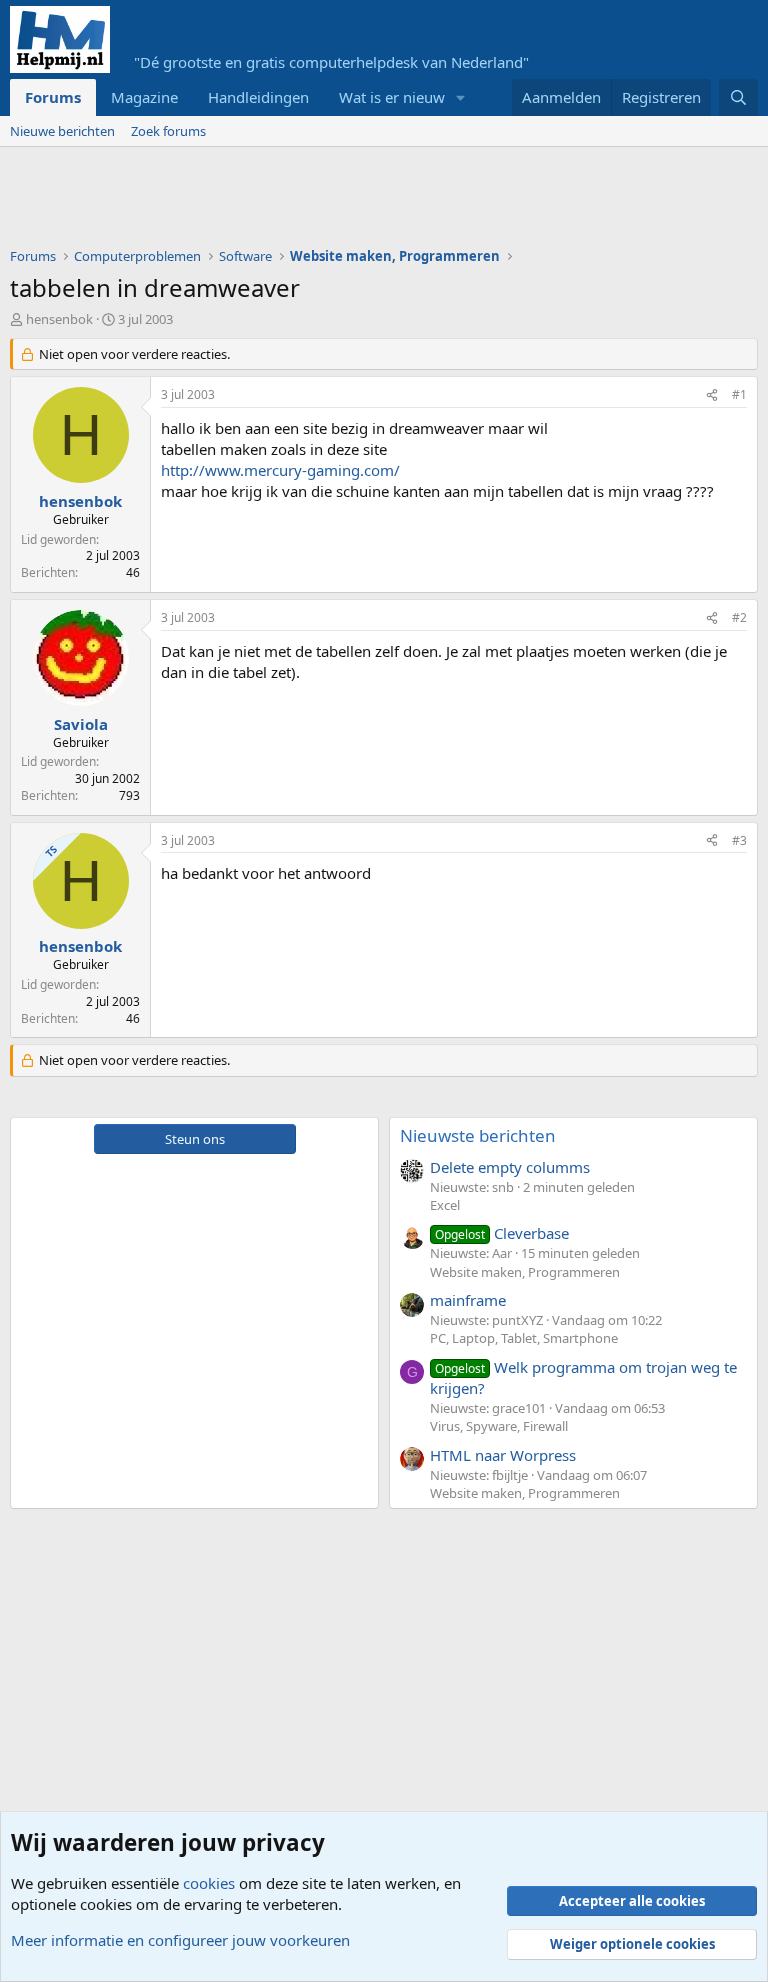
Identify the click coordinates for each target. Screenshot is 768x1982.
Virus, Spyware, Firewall (499, 1426)
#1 (739, 394)
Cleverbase (502, 1233)
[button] (461, 97)
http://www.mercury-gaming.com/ (280, 470)
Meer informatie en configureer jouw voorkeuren (180, 1940)
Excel (445, 1205)
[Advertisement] (374, 202)
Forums (53, 97)
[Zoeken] (738, 97)
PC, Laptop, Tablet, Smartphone (524, 1338)
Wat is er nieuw (392, 97)
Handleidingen (258, 97)
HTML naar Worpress (503, 1455)
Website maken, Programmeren (525, 1272)
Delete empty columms (510, 1167)
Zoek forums (168, 131)
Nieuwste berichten (478, 1135)
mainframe (468, 1300)
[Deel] (712, 395)
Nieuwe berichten (62, 131)
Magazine (144, 97)
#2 (739, 617)
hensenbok (59, 319)
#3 (739, 840)
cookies (209, 1883)
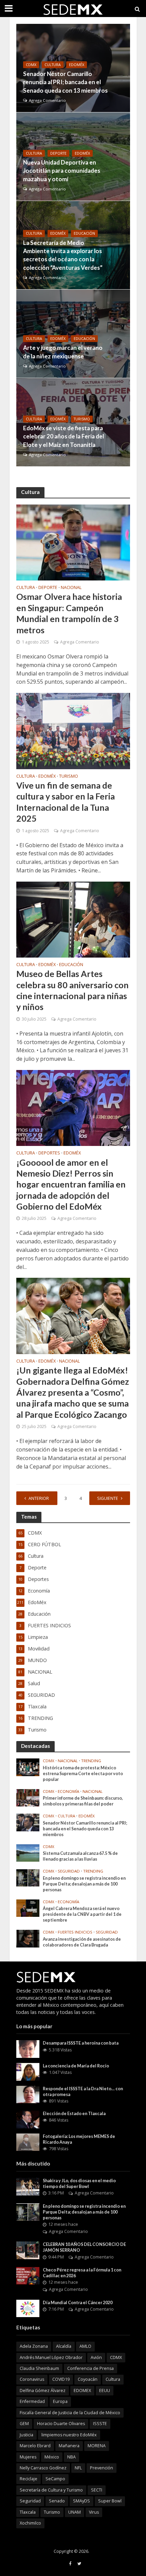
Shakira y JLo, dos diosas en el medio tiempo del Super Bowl (79, 2183)
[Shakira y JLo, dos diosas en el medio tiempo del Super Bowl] (28, 2186)
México (51, 2457)
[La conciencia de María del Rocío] (28, 2071)
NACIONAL (71, 588)
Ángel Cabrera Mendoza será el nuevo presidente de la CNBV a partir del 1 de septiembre (82, 1914)
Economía (68, 1791)
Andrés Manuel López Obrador (51, 2357)
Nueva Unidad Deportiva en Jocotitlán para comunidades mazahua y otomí (61, 170)
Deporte (58, 153)
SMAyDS (81, 2501)
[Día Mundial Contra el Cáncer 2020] (28, 2308)
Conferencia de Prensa (90, 2368)
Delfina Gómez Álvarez (43, 2390)
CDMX (31, 64)
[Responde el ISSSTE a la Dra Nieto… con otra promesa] (28, 2094)
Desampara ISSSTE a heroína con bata (80, 2043)
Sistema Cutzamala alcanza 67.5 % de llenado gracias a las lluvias (80, 1856)
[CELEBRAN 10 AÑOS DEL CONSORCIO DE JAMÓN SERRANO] (28, 2250)
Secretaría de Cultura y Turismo (51, 2490)
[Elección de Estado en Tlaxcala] (28, 2119)
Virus (94, 2512)
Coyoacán (87, 2379)
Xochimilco (30, 2523)
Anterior (39, 1498)
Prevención (101, 2468)
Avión (96, 2357)
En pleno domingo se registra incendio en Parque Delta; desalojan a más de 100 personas (84, 1884)
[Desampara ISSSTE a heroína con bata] (28, 2048)
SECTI (96, 2490)
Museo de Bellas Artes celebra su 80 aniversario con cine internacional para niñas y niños (72, 990)
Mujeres (28, 2457)
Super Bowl (110, 2501)
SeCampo (55, 2479)
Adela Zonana (34, 2346)
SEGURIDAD (69, 1871)
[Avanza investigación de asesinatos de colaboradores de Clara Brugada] (28, 1938)
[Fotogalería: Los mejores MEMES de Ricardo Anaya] (28, 2141)
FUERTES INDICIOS (75, 1932)
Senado (57, 2501)
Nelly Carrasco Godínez (43, 2468)
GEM (24, 2423)
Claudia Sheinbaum (39, 2368)
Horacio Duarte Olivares (61, 2423)
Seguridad (30, 2501)
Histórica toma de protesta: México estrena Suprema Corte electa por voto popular (83, 1773)
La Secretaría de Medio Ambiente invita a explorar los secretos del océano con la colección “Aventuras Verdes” (63, 255)
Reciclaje (28, 2479)
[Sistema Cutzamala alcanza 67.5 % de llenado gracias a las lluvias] (28, 1852)
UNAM (74, 2512)
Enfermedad (32, 2401)
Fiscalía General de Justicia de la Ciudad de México (70, 2413)
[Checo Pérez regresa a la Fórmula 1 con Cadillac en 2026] (28, 2275)
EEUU (104, 2390)
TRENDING (91, 1760)
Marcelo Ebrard (35, 2446)
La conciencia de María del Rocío (76, 2065)
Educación (84, 233)
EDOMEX (82, 2390)
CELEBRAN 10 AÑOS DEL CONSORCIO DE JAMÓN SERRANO (84, 2247)
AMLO (85, 2346)
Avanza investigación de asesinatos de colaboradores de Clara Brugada (82, 1942)
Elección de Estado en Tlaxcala (74, 2113)
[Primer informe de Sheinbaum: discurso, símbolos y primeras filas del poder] (28, 1797)
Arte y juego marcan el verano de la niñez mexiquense (63, 351)
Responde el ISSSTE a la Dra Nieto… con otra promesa (83, 2091)
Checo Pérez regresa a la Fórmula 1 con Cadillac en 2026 (82, 2272)
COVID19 (61, 2379)
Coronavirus (32, 2379)
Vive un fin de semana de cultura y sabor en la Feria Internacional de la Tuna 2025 (65, 801)
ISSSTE (100, 2423)
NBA (71, 2457)
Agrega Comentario (47, 100)
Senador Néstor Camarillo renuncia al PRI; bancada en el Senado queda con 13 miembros (65, 82)
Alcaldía (63, 2346)
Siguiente (107, 1498)
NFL (78, 2468)
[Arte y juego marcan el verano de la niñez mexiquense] (80, 334)
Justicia (26, 2435)
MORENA (97, 2446)
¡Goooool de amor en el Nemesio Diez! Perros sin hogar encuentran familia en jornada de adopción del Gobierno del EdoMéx (71, 1184)
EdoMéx (76, 64)
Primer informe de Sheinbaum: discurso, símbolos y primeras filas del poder (83, 1801)
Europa (60, 2401)
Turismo (82, 419)
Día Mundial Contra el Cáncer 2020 (77, 2302)
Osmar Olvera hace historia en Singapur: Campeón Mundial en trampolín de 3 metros (69, 613)
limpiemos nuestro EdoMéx (69, 2435)
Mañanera (69, 2446)
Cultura (52, 64)
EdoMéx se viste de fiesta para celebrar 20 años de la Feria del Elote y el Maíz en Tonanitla (63, 436)
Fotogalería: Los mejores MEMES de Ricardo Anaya (79, 2139)
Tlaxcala (28, 2512)
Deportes (49, 1153)
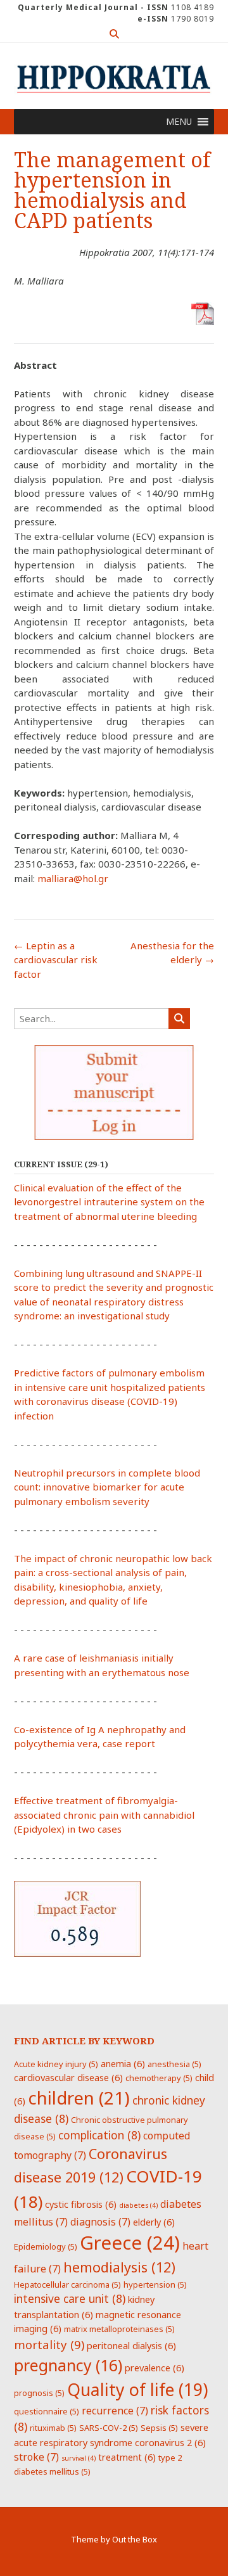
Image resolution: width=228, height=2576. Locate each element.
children (79, 2098)
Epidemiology (45, 2246)
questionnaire (46, 2411)
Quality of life (137, 2389)
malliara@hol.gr (72, 878)
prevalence (154, 2367)
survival (78, 2458)
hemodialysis (119, 2267)
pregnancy (68, 2365)
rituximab (53, 2427)
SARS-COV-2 (108, 2427)
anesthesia (174, 2064)
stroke (36, 2457)
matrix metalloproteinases (119, 2329)
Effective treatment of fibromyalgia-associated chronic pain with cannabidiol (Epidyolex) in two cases (104, 1814)
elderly (154, 2221)
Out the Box (134, 2539)
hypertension (155, 2284)
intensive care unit (69, 2298)
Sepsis (159, 2427)
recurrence (115, 2411)
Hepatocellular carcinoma (67, 2284)
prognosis (39, 2393)
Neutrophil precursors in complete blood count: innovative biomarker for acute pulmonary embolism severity (107, 1487)
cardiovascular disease (68, 2077)
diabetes (138, 2205)
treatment (127, 2457)
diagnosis (100, 2222)
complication (99, 2135)
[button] (179, 121)
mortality (49, 2344)
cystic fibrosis (81, 2204)
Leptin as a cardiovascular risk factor (56, 959)
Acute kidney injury (56, 2064)
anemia (123, 2063)
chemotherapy (159, 2078)
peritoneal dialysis (131, 2345)
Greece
======
An exact transcription of the records above is needed, with no pictures included.

Identify the click coordinates for each target. Screenshot is 768x1982.
Virus, Spyware, Firewall (499, 1426)
#1 (739, 394)
Cleverbase (502, 1233)
[button] (461, 97)
http://www.mercury-gaming.com/ (280, 470)
Meer informatie en configureer jouw voorkeuren (180, 1940)
Excel (445, 1205)
[Advertisement] (374, 202)
Forums (53, 97)
[Zoeken] (738, 97)
PC, Laptop, Tablet, Smartphone (524, 1338)
Wat is er nieuw (392, 97)
Handleidingen (258, 97)
HTML naar Worpress (503, 1455)
Website maken, Programmeren (525, 1272)
Delete empty columms (510, 1167)
Zoek forums (168, 131)
Nieuwste berichten (478, 1135)
mainframe (468, 1300)
[Deel] (712, 395)
Nieuwe berichten (62, 131)
Magazine (144, 97)
#2 (739, 617)
hensenbok (59, 319)
#3 (739, 840)
cookies (209, 1883)
Shakira y JLo, dos diosas en el medio tiempo del Super Bowl (79, 2183)
[Shakira y JLo, dos diosas en el medio tiempo del Super Bowl] (28, 2186)
México (51, 2457)
[La conciencia de María del Rocío] (28, 2071)
NACIONAL (71, 588)
Ángel Cabrera Mendoza será el nuevo presidente de la CNBV a partir del 1 de septiembre (82, 1914)
Economía (68, 1791)
Andrés Manuel López Obrador (51, 2357)
Nueva Unidad Deportiva en Jocotitlán para comunidades mazahua y otomí (61, 170)
Deporte (58, 153)
SMAyDS (81, 2501)
[Día Mundial Contra el Cáncer 2020] (28, 2308)
Conferencia de Prensa (90, 2368)
Delfina Gómez Álvarez (43, 2390)
CDMX (31, 64)
[Responde el ISSSTE a la Dra Nieto… con otra promesa] (28, 2094)
Desampara ISSSTE a heroína con bata (80, 2043)
Sistema Cutzamala alcanza 67.5 % de llenado gracias a las lluvias (80, 1856)
[CELEBRAN 10 AÑOS DEL CONSORCIO DE JAMÓN SERRANO] (28, 2250)
Secretaría de Cultura y Turismo (51, 2490)
[Elección de Estado en Tlaxcala] (28, 2119)
Virus (94, 2512)
Coyoacán (87, 2379)
Xochimilco (30, 2523)
Anterior (39, 1498)
Prevención (101, 2468)
Avión (96, 2357)
En pleno domingo se registra incendio en Parque Delta; desalojan a más de 100 personas (84, 1884)
[Desampara ISSSTE a heroína con bata] (28, 2048)
SECTI (96, 2490)
Museo de Bellas Artes celebra su 80 aniversario con cine internacional para niñas y niños (72, 990)
Mujeres (28, 2457)
Super Bowl (110, 2501)
SeCampo (55, 2479)
Adela Zonana (34, 2346)
SEGURIDAD (69, 1871)
[Avanza investigación de asesinatos de colaboradores de Clara Brugada] (28, 1938)
[Fotogalería: Los mejores MEMES de Ricardo Anaya] (28, 2141)
FUERTES INDICIOS (75, 1932)
Senado (57, 2501)
Nelly Carrasco Godínez (43, 2468)
GEM (24, 2423)
Claudia Sheinbaum (39, 2368)
Horacio Duarte Olivares (61, 2423)
Seguridad (30, 2501)
Histórica toma de protesta: México estrena Suprema Corte electa por voto popular (83, 1773)
La Secretaría de Medio Ambiente invita a explorar los secretos del océano con la colección “Aventuras Verdes” (63, 255)
Reciclaje (28, 2479)
[Sistema Cutzamala alcanza 67.5 % de llenado gracias a las lluvias] (28, 1852)
UNAM (74, 2512)
Enfermedad (32, 2401)
Fiscalía General de Justicia de la Ciudad de México (70, 2413)
[Checo Pérez regresa a la Fórmula 1 con Cadillac en 2026] (28, 2275)
EEUU (104, 2390)
TRENDING (91, 1760)
Marcelo Ebrard (35, 2446)
La conciencia de María del Rocío (76, 2065)
Educación (84, 233)
EDOMEX (82, 2390)
CELEBRAN 10 AÑOS DEL CONSORCIO DE JAMÓN SERRANO (84, 2247)
AMLO (85, 2346)
Avanza investigación de asesinatos de colaboradores de Clara Brugada (82, 1942)
Elección de Estado en Tlaxcala (74, 2113)
[Primer informe de Sheinbaum: discurso, símbolos y primeras filas del poder] (28, 1797)
Arte y juego marcan el verano de la niñez mexiquense (63, 351)
Responde el ISSSTE a la Dra Nieto… con otra promesa (83, 2091)
Checo Pérez regresa a la Fórmula 1 con Cadillac en 2026 (82, 2272)
COVID19 (61, 2379)
Coronavirus (32, 2379)
Vive un fin de semana de cultura y sabor en la Feria Internacional de la Tuna 2025 (65, 801)
ISSSTE (100, 2423)
NBA (71, 2457)
Agrega Comentario (47, 100)
Senador Néstor Camarillo renuncia al PRI; bancada en el Senado queda con 13 miembros (65, 82)
Alcaldía (63, 2346)
Siguiente (107, 1498)
NFL (78, 2468)
[Arte y juego marcan el verano de la niñez mexiquense] (80, 334)
Justicia (26, 2435)
MORENA (97, 2446)
¡Goooool de amor en el Nemesio Diez! Perros sin hogar encuentran familia en jornada de adopción del Gobierno del EdoMéx (71, 1184)
EdoMéx (76, 64)
Primer informe de Sheinbaum: discurso, símbolos y primeras filas del poder (83, 1801)
Europa (60, 2401)
Turismo (82, 419)
Día Mundial Contra el Cáncer 2020 (77, 2302)
Osmar Olvera hace historia en Singapur: Campeón Mundial en trampolín de 3 metros (69, 613)
limpiemos nuestro EdoMéx (69, 2435)
Mañanera (69, 2446)
Cultura (52, 64)
EdoMéx se viste de fiesta para celebrar 20 años de la Feria del Elote y el Maíz en Tonanitla (63, 436)
Fotogalería: Los mejores MEMES de Ricardo Anaya (79, 2139)
Tlaxcala (28, 2512)
Deportes (49, 1153)
Image resolution: width=228, height=2576. Locate each element.
children (79, 2098)
Epidemiology (45, 2246)
questionnaire (46, 2411)
Quality of life (137, 2389)
malliara@hol.gr (72, 878)
prevalence (154, 2367)
survival (78, 2458)
hemodialysis (119, 2267)
pregnancy (68, 2365)
rituximab (53, 2427)
SARS-COV-2 (108, 2427)
anesthesia (174, 2064)
stroke (36, 2457)
matrix metalloproteinases (119, 2329)
Effective treatment of fibromyalgia-associated chronic pain with cannabidiol (Epidyolex) in two cases (104, 1814)
elderly (154, 2221)
Out the Box (134, 2539)
hypertension (155, 2284)
intensive care unit (69, 2298)
Sepsis (159, 2427)
recurrence (115, 2411)
Hepatocellular carcinoma (67, 2284)
prognosis (39, 2393)
Neutrophil precursors in complete blood count: innovative biomarker for acute pulmonary embolism severity (107, 1487)
cardiovascular disease (68, 2077)
diabetes (138, 2205)
treatment (127, 2457)
diagnosis (100, 2222)
complication (99, 2135)
[button] (179, 121)
mortality (49, 2344)
cystic fibrosis (81, 2204)
Leptin as a cardiovascular risk factor (56, 959)
Acute kidney injury (56, 2064)
anemia (123, 2063)
chemotherapy (159, 2078)
peritoneal dialysis (131, 2345)
Greece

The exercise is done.